**HOW TO COMPLETE THIS TASK:** Where a line contains "Click Brian George's circular headshot", begin there and restate word for word every line to the end of the entries below, pictures excluded.
★ ★ ★
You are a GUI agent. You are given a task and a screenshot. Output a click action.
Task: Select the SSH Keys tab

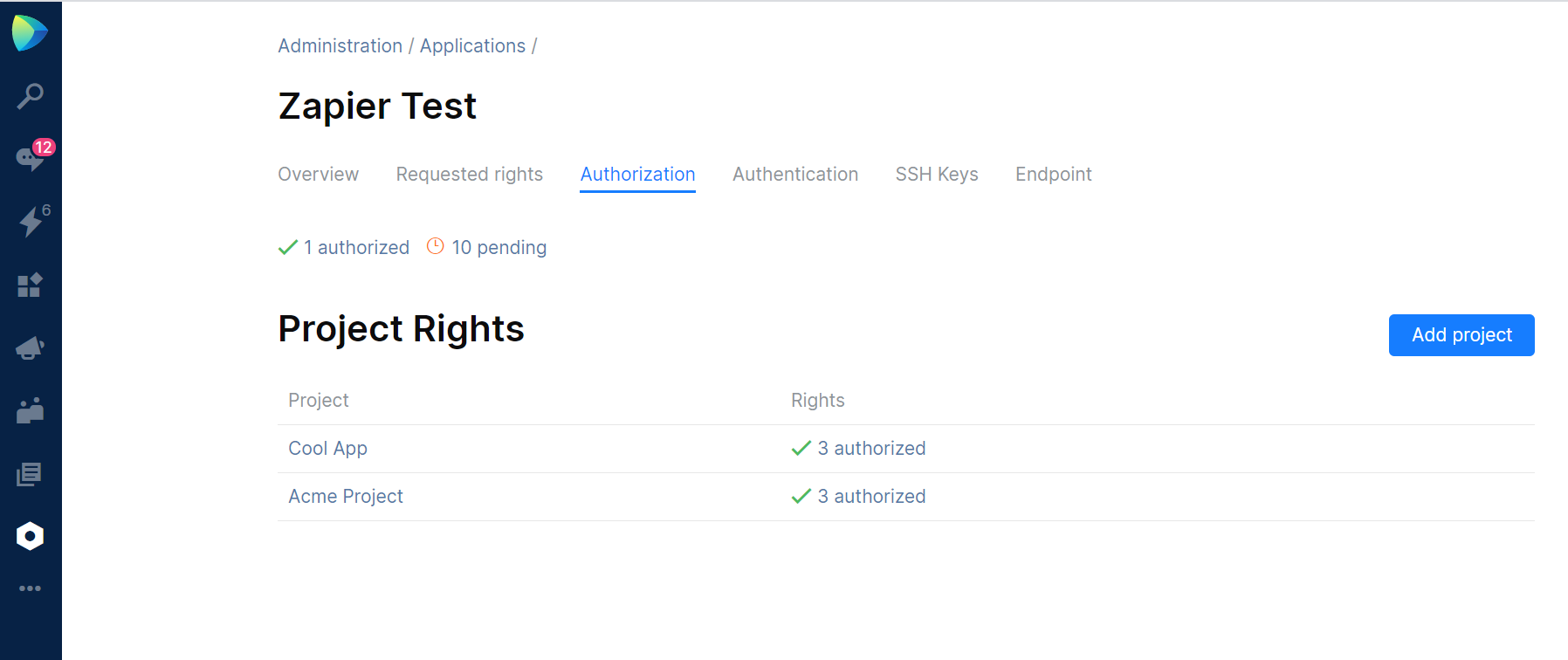pos(936,175)
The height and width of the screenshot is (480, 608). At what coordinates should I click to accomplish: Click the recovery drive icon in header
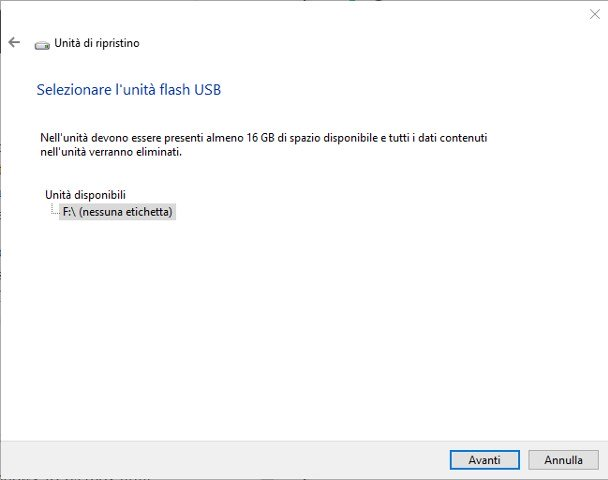(x=42, y=44)
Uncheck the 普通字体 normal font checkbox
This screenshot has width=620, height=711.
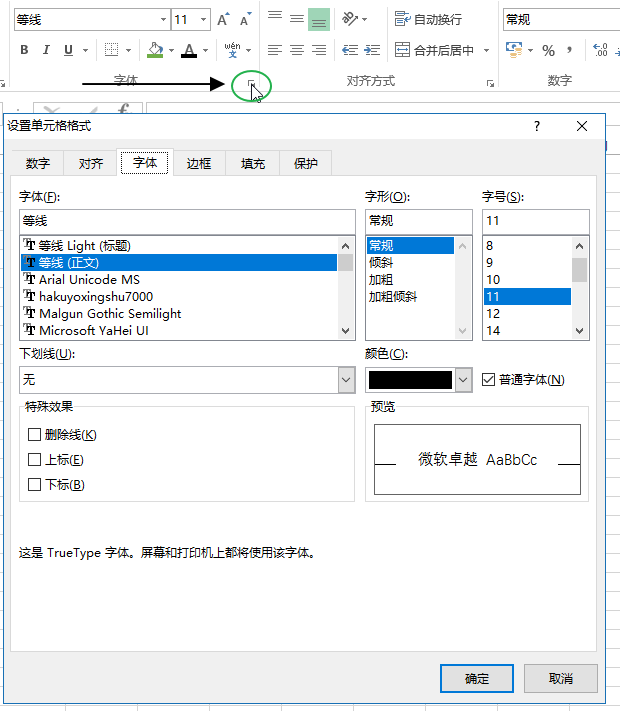click(489, 380)
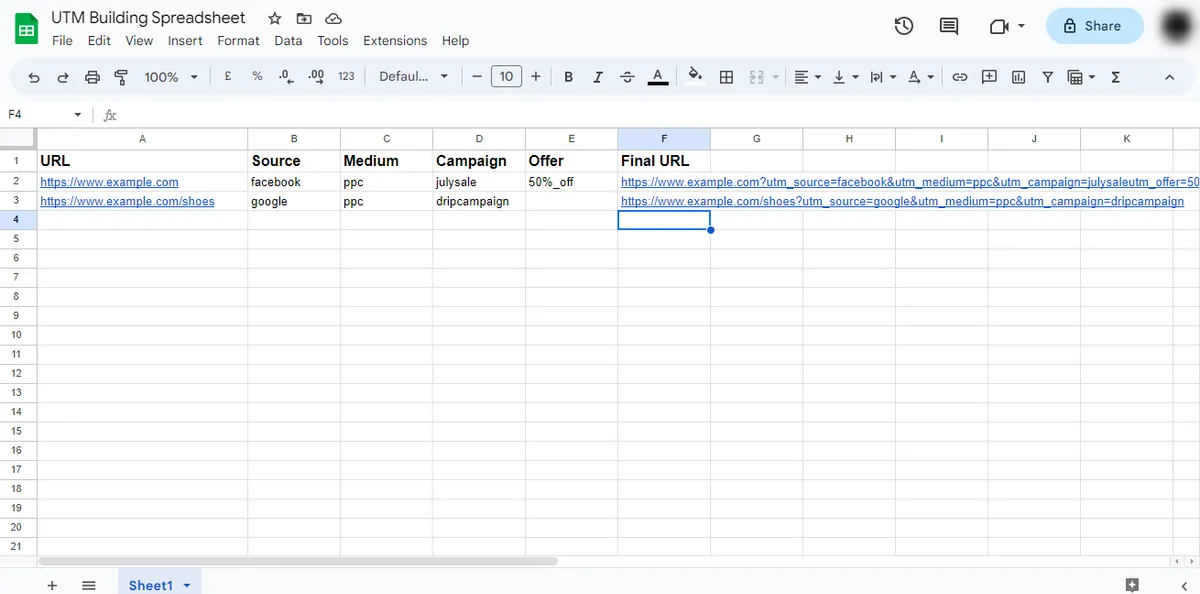Apply strikethrough formatting
Screen dimensions: 1200x594
coord(627,76)
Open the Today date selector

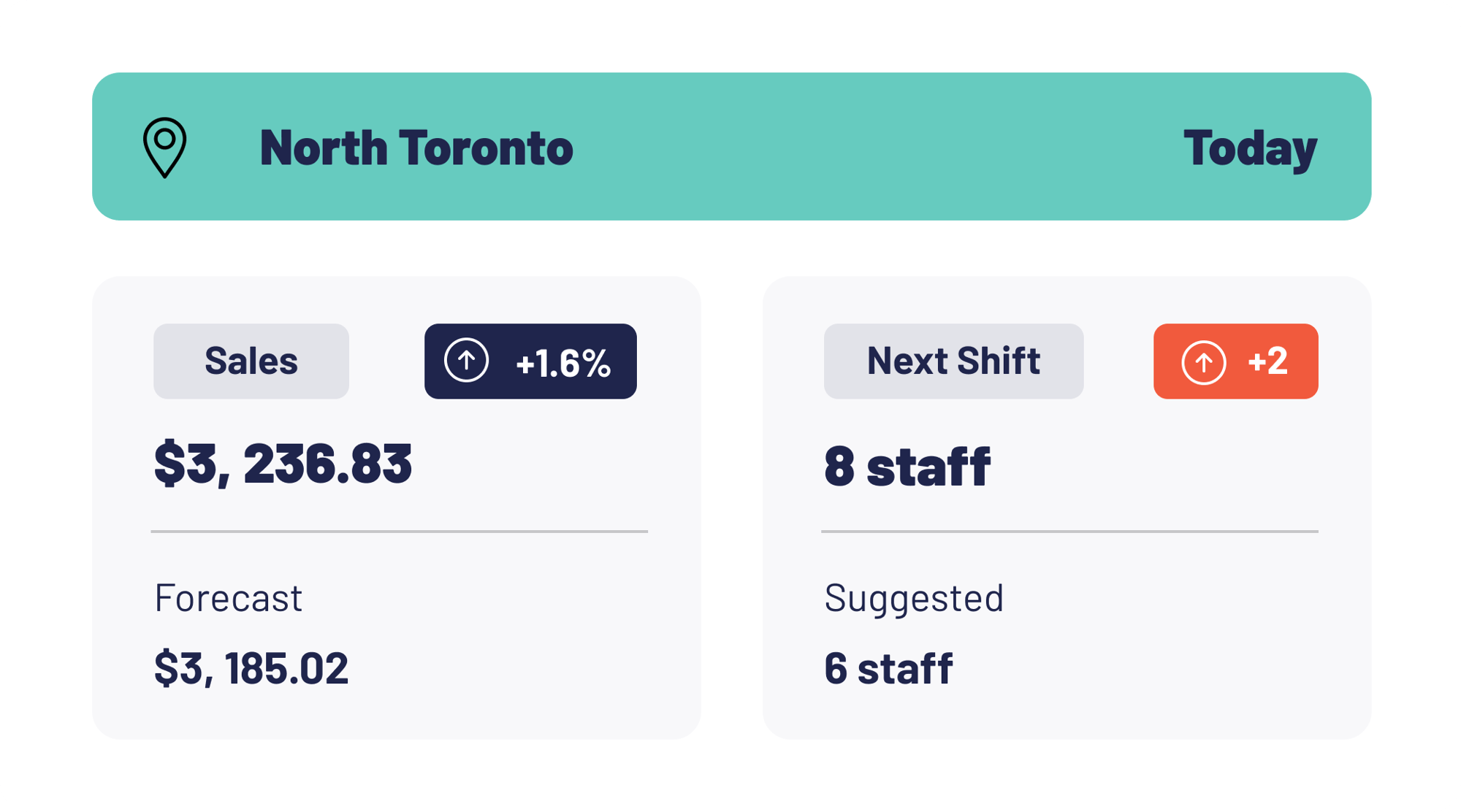pos(1250,148)
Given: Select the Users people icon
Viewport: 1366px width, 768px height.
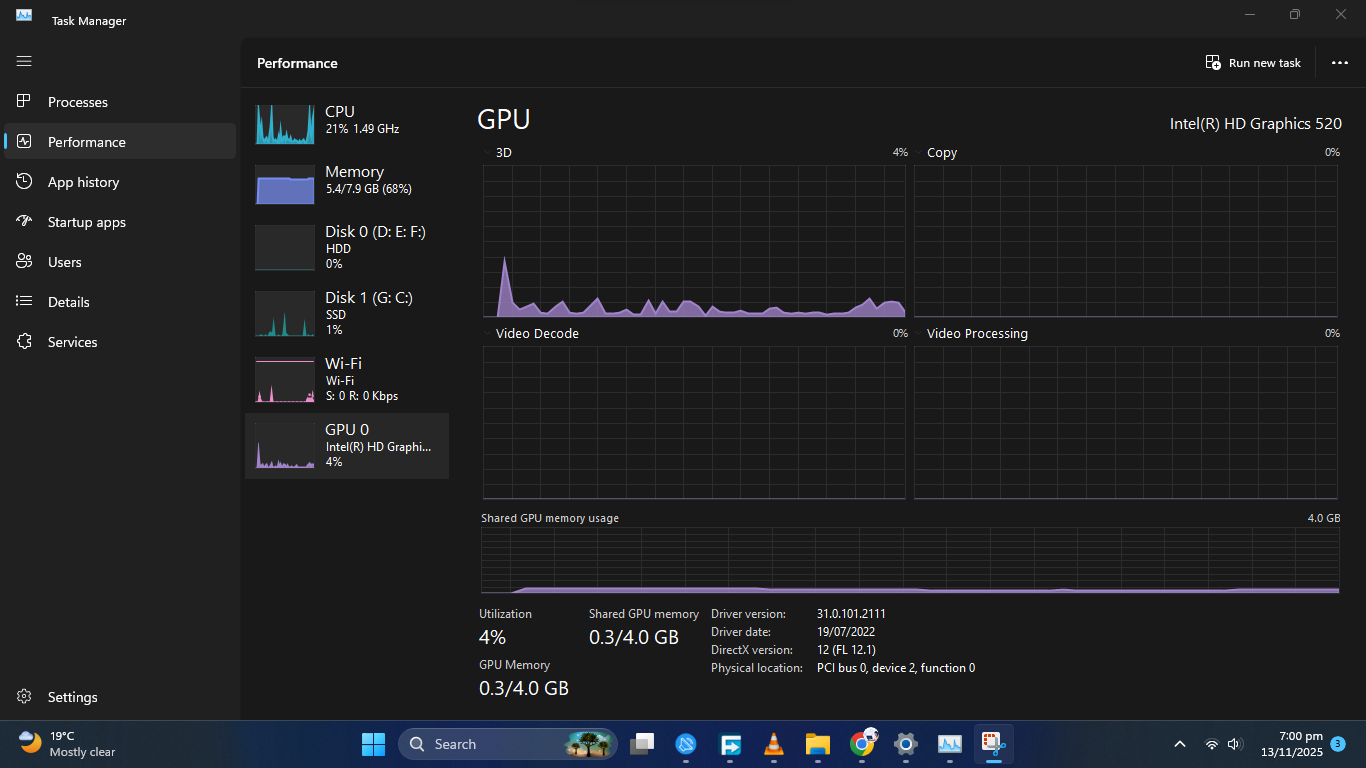Looking at the screenshot, I should (x=25, y=262).
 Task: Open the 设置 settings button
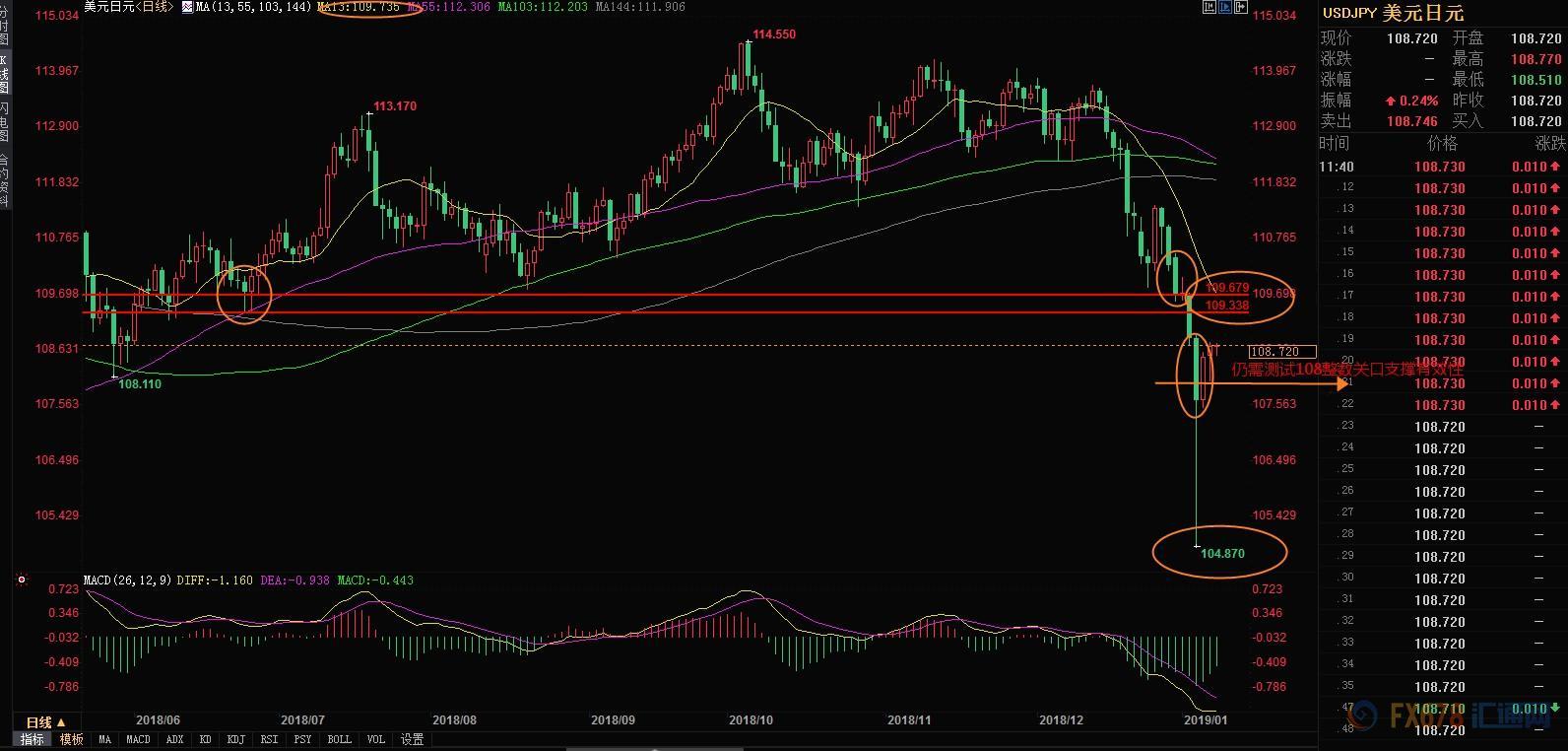(x=412, y=739)

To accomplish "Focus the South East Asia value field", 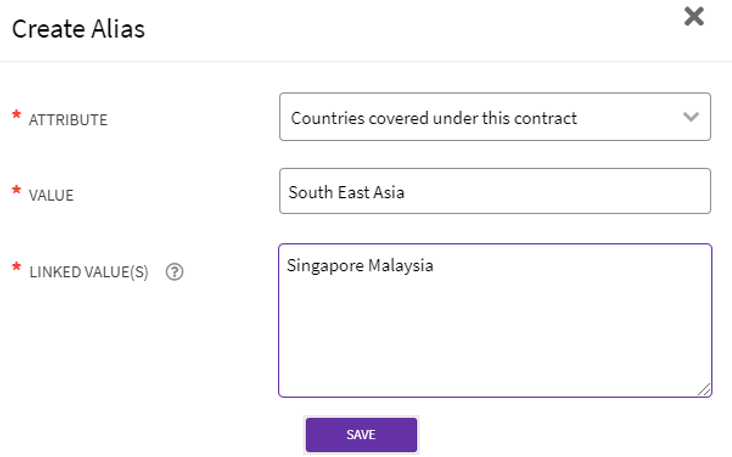I will (x=494, y=191).

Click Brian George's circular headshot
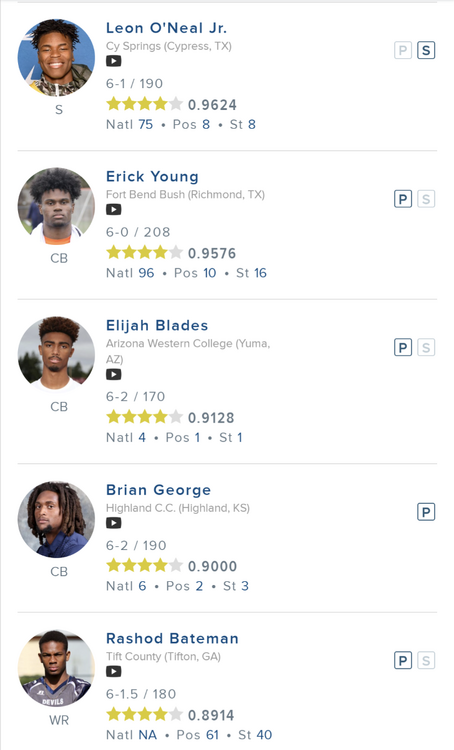(x=56, y=520)
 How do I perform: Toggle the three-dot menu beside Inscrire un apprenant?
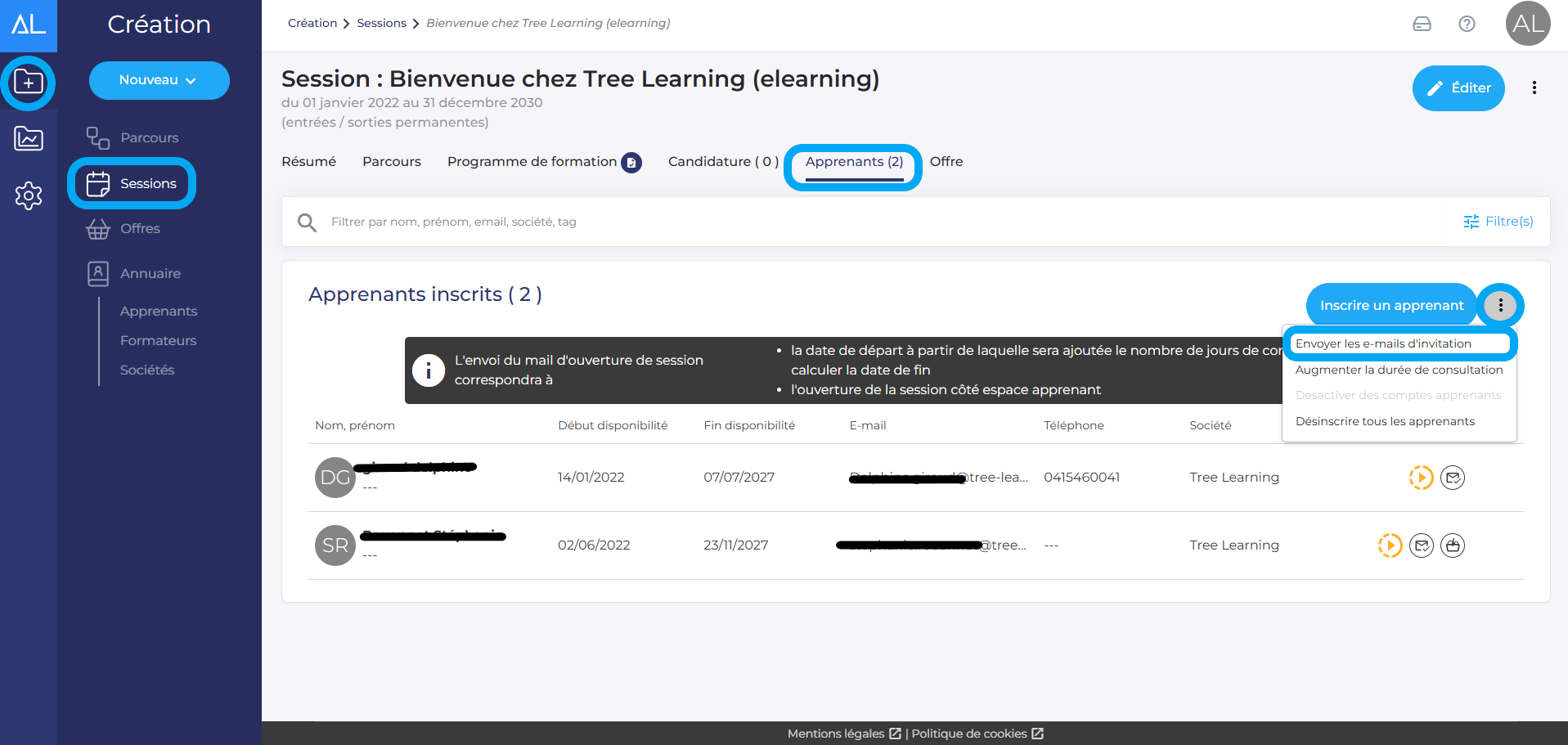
★ ★ ★
**EXERCISE ANSWER:**
Click Brian George's circular headshot
(x=56, y=520)
 How do I perform: Toggle the three-dot menu beside Inscrire un apprenant?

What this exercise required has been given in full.